# GBATEMP helping the world 1 click at a time



## mcp2 (May 7, 2011)

Hey guys! I have an online friend and the school he works at is in a competition. Vote for Eisenhower please! Help others and may you receive good in return!


http://www.wlky.com/school-cribs/index.html


----------



## Nujui (May 7, 2011)

I'm not trying to sound like a dick here, but isn't this advertising?


----------



## mcp2 (May 7, 2011)

I'm not begging for points nor am I advertising my own website, I just wanna good by a friend! He didn't even ask me to do this


----------



## Nujui (May 8, 2011)

mcp2 said:
			
		

> I'm not begging for points nor am I advertising my own website, I just wanna good by a friend! He didn't even ask me to do this


Just wondering is all.


----------



## _Chaz_ (May 8, 2011)

There are 2 Eisenhower's.


----------



## Feels Good Man (May 8, 2011)

Feels good man.


----------



## R2DJ (May 8, 2011)

Feels Good Man said:
			
		

> Feels good man.

Short exercise 1 - Return the part of the forum thread starting with "Hey guys! I" and going on through "good in return!".
Short exercise 2 - List every distinct username that posted in the forum thread.
Short exercise 3 - In the forum thread, which school does mcp2 ask readers to vote for?

Given data -

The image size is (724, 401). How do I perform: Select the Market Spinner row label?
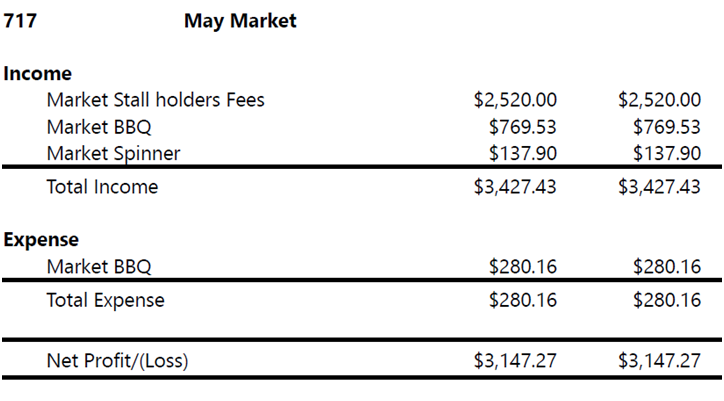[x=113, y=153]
---
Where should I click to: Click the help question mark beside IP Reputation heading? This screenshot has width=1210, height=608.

Reply 1 -
Hey guys! I have an online friend and the school he works at is in a competition. Vote for Eisenhower please! Help others and may you receive good in return!

Reply 2 -
mcp2
Nujui
_Chaz_
Feels Good Man
R2DJ

Reply 3 - Eisenhower